To work in Telluride today is to live in the shadow of obscene wealth. As a ski patroller, it is also to be beholden to it; to wake before sunrise to hike the steep ridgelines, backpack laden with high explosives, charged to control avalanches; to make sure the resort that drives the region’s economy is safe; to render often lifesaving medical aid to the people who vacation in the homes that the patrollers themselves will never be able to afford. The resort transition that began in the 1970s and breathed new life into the collapsed mining town has breathed too hard. The margins of society, where mountain employees have lived for generations, are shrinking. Mountain jobs require new levels of professional expertise, operations and liability have become more complex, and housing is harder to come by than ever. Wages, meanwhile, have stagnated.
The second gold rush in Telluride was not the ski resort, valued at a few hundred million dollars, but the land around it, which is now worth hundreds of billions. The new barons are the land brokers. Horning is a convenient and villainous figurehead, drawing local ire away from the people who are making the real money in Telluride and who do even less to maintain the local ecology.
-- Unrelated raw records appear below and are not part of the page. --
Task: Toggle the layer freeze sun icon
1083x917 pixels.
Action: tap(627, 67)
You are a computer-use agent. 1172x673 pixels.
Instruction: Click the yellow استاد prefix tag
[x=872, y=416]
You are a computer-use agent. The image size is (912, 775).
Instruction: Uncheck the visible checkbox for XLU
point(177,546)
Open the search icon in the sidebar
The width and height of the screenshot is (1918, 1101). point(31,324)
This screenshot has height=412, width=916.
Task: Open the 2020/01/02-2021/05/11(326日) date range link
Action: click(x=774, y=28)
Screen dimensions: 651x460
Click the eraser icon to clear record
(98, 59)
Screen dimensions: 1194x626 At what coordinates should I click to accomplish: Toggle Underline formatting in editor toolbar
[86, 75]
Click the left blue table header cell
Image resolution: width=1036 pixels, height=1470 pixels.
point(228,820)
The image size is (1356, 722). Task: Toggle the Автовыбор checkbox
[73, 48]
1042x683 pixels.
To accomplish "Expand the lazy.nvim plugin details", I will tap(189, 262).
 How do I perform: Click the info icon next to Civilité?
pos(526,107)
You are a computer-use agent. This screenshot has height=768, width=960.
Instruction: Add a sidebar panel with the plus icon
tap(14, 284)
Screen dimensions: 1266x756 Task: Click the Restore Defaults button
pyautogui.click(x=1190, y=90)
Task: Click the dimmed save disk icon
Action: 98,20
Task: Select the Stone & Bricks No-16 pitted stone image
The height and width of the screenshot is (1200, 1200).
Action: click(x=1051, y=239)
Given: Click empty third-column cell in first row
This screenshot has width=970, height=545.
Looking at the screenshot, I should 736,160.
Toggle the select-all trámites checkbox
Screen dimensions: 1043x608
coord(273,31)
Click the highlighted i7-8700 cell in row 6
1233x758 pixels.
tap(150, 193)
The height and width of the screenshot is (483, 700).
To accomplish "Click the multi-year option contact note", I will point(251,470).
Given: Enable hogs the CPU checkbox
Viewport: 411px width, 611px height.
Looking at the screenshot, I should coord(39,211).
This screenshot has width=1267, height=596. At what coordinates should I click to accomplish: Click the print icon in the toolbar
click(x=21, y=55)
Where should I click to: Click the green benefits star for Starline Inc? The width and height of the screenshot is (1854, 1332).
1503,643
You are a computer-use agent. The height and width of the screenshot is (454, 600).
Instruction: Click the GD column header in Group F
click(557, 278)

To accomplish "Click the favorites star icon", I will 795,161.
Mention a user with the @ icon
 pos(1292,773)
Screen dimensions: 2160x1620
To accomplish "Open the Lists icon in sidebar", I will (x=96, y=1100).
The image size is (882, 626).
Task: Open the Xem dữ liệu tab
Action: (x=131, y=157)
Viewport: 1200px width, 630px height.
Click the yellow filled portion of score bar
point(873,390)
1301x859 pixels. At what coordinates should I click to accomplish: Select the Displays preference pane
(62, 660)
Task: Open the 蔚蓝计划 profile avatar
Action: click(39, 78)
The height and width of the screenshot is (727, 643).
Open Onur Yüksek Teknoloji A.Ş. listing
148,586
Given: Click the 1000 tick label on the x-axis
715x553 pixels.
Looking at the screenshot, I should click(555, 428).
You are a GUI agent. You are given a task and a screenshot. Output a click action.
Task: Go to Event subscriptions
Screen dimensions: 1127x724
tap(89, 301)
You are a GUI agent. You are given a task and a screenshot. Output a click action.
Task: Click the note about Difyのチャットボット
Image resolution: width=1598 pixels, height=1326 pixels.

For all the hubbub around local government (one group of citizens at a town-hall meeting referred to themselves, half-jokingly, as “the pitchfork crew”), hardly more than a curt nod has been given to the origin of the problem that residents now face. In her resignation letter, Meehan Fee wrote, “the economic model under which we have been operating no longer serves the needs of most of our residents, families, businesses, and workforce.” The biographical page for Scott Pearson, Mountain Village’s new mayor, notes the following: “Ensuring that those who work here can live here is foundational. It ensures local businesses can thrive. It reduces traffic. And it makes our town more vital, improving the quality of life for all, including second homeowners.”
In Telluride, there will always be those who dig the earth and those who sell it; those who forge their lives out of love for a place and those who call ahead to have their refrigerator stocked and the heat turned on. “The actions that ought to concern you,” said one citizen in the town hall in early February, “extend far beyond the particular gathering of three people in California.”
At its root, Telluride’s problem is an American problem, magnified by the smallness of the town: The chance at a meaningful pursuit of a decent life has been stripped from the young (and young at heart) by those who got to it first and shut the door behind them. The next four years, the last accounted for in the Alternative Futures report, will see Telluride through what Andrew at O’Bannons called the “tail end of our gentrification process.” In the meantime, construction crews have broken ground on a new Four Seasons resort in Mountain Village, construction which will reportedly cost more than one billion dollars.
The Telluride Professional Ski Patrollers are still out there now, on ridges high above town, goggle-tanned and eyes glinting. In one hand, the patrollers hold a contract riddled with compromises; in the other, a three-pound high-explosive charge laced with a two-minute fuse that will rattle the box canyon that they call home. In a few years, when their contract is renegotiated again, it will likely be even harder for them to find housing and raise families on their seasonal wages. No one needs to imagine what all the fancy real estate here would be worth without them, though. That’s Chuck’s problem. Soon, it could be everyone else’s problem too.